I visited a bunch of west coast schools before arriving at RISD. On the tour, they pointed out the animation building, then continued on to all the other sites. At a certain point, I ditched the group and headed back toward the animation building. It was the summertime and classes were not in session. I wanted to see the studio to get a feel of equipment, environment, etc. I had to wait for someone to walk out of the main door because it was locked. I slipped inside, no one was around, I went into snoop mode. I eventually found the studio on the 4th floor. To my surprise the door was open. I walked in and was met by a young Steven Subotnick. He happened to be there to pick up some VHS tapes. He asked about me, what I was interested in, etc. He told me the RISD animation program was based on the individual artist, his/her unique perspective, as a means of personal expression versus a traditional technique-based curriculum. He said something about making a whole film, from start to finish on your own, based on something uniquely you. No other schools were saying such things. I was hooked yet again.

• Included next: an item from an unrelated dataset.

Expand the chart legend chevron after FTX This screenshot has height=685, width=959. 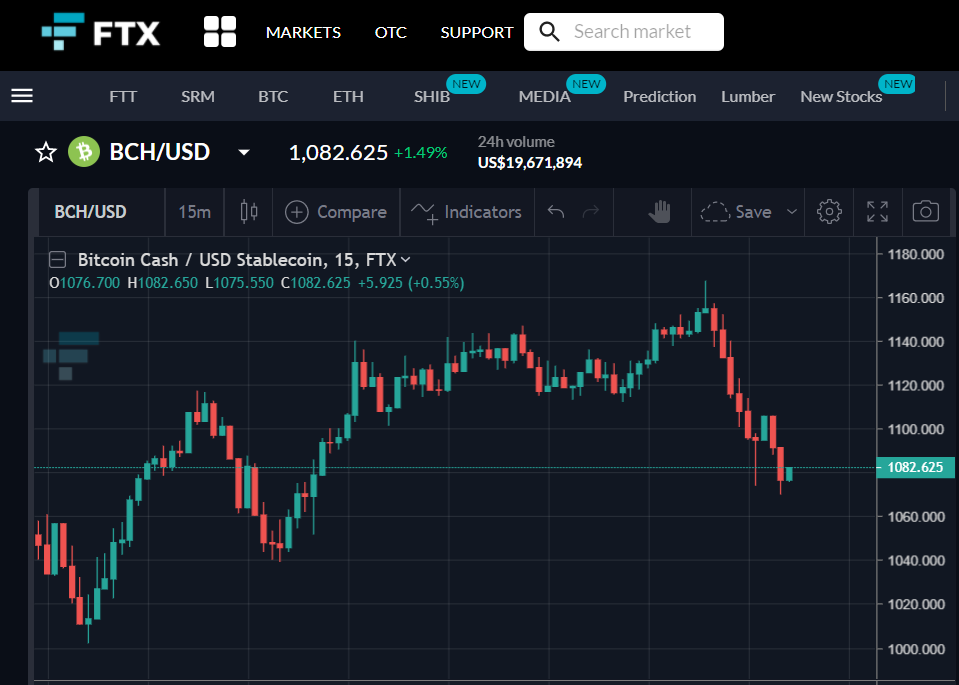[x=405, y=260]
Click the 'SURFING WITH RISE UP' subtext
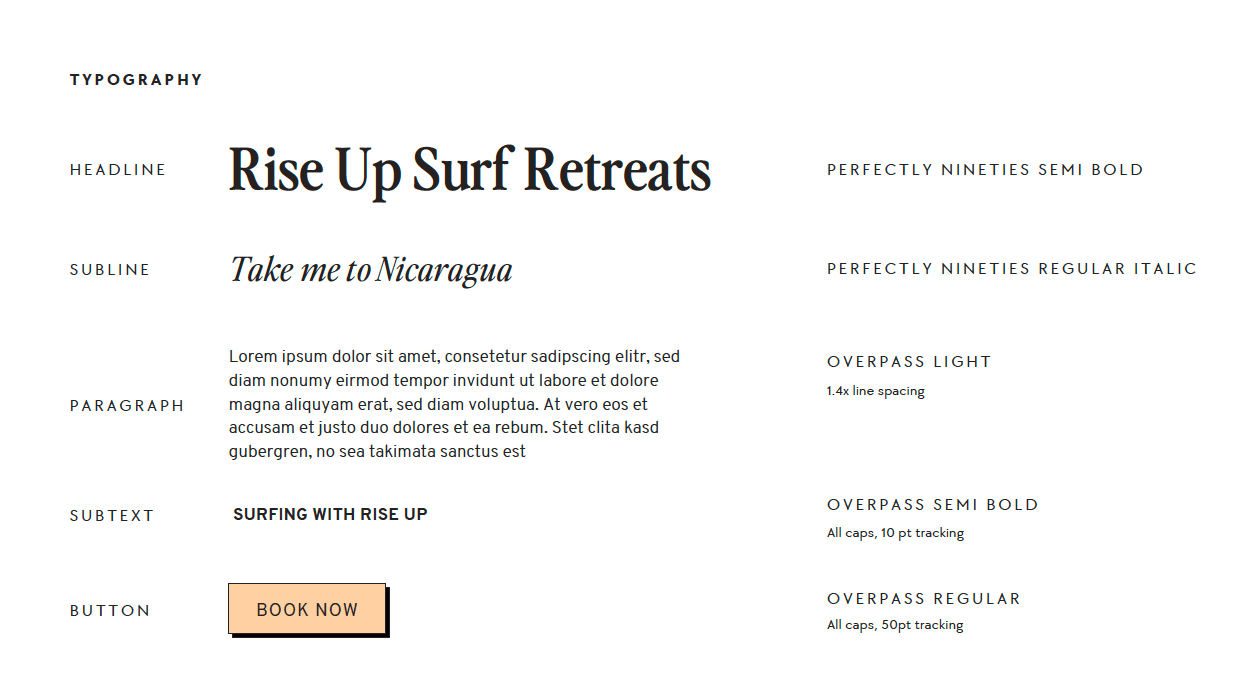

He then let me watch a compilation of senior degree projects as he left to work in his office. I loved what I was seeing, so many different styles, ideas, and ways of animating that were completely new to me. While I was watching, someone else entered the studio and was talking to Steve down the hall. They eventually come into the main room where I am and Steve introduces Seth McFarland to me as a former student who was in town paying a visit. Seth tells me how great the program is, how great a teacher Steve is, and that I should definitely come here. I had also just watched his degree project and we talked about that as well. He told me that he was able to do stand-up as a student, work that directly into his animation, and do all the character voices. Very cool, thought I - exactly the things I wanted to do. I asked what he was doing now. He mentioned working at Hanna Barbara , moving more into directing, but that he was also trying to make his own animation (4 months later got the Family Guy deal).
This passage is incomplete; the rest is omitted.